Por fin le reconocieron y multitud de voces empezaron á gritar de todos lados: —Petroniol ¡El Arbiter Elegantiarum! Petronio! ¡Petronio!

Y á medida que ese nombre iba circulando de labio en labio, fbanse humanizando aquellos terribles rostros y disminuyendo el estrépito de sus salvajes alaridos; porque ese exquisito y elegante patricio, si bien jamás se había esforzado por captarse la voluntad del pueblo, seguía siendo su favorito.

Tenía fama de hombre generóso y magnánimo, y su popularidad había tomado gran incremento, especialmente desde el día en que con motivo del asunto de Pedanio Segundo pidió el árbitro fuera mitigada la cruel sentencia por la que habían sido condenados á la pena capital todos los esclavos de aquel prefecto.

Y fueron especialmente los esclavos quienes desde entonces más le amaron, con ese amor sin límites que los desgraciados y los oprimidos consagran á quienes les demuestran la más ligera simpatia.

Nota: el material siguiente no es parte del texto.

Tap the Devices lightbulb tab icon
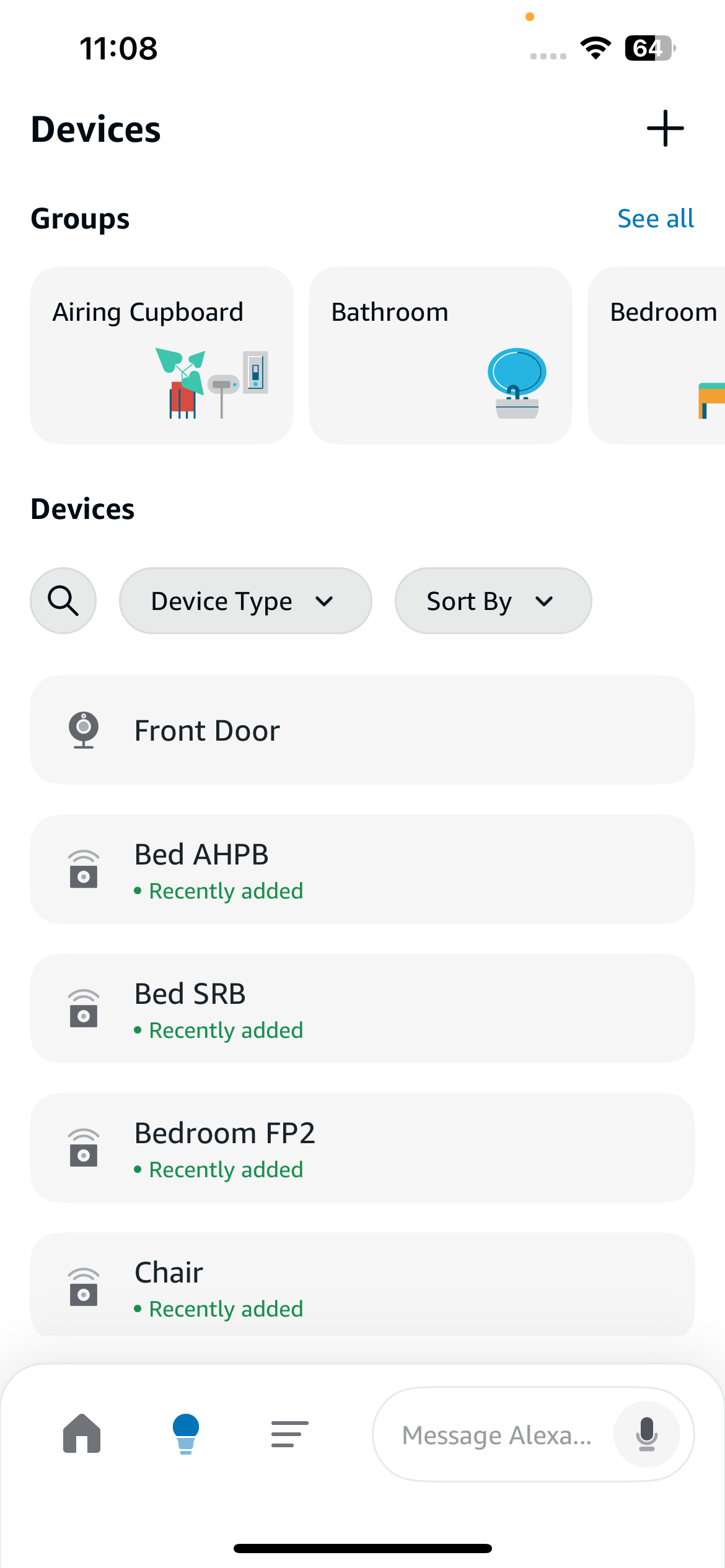This screenshot has height=1568, width=725. click(x=186, y=1433)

Además, en aquel momento agregábase á todo eso la curiosidad por oir lo que diría el enviado del César, pues ninguno abrigaba ya dudas de que era el César quien le había mandado.

Petronio se quitó la blanca toga orlada de escarlata y levantóla en lo alto haciéndola ondear sobre su cabeza, en demostración de que deseaba hablar al pueblo.

—Silencio! ¡Silencio!— gritaron de todos lados.

Después de algunos momentos reinó por fin la calma.

Petronio irguióse entonces sobre su cabalgadura, y dijo con voz clara y firme: —Ciudadanos! Escuchadme, y repetid mis palabras á los que estén más lejos; y entre tanto, sabed conduciros, todos vosotros, como hombres y no como las fieras del circo.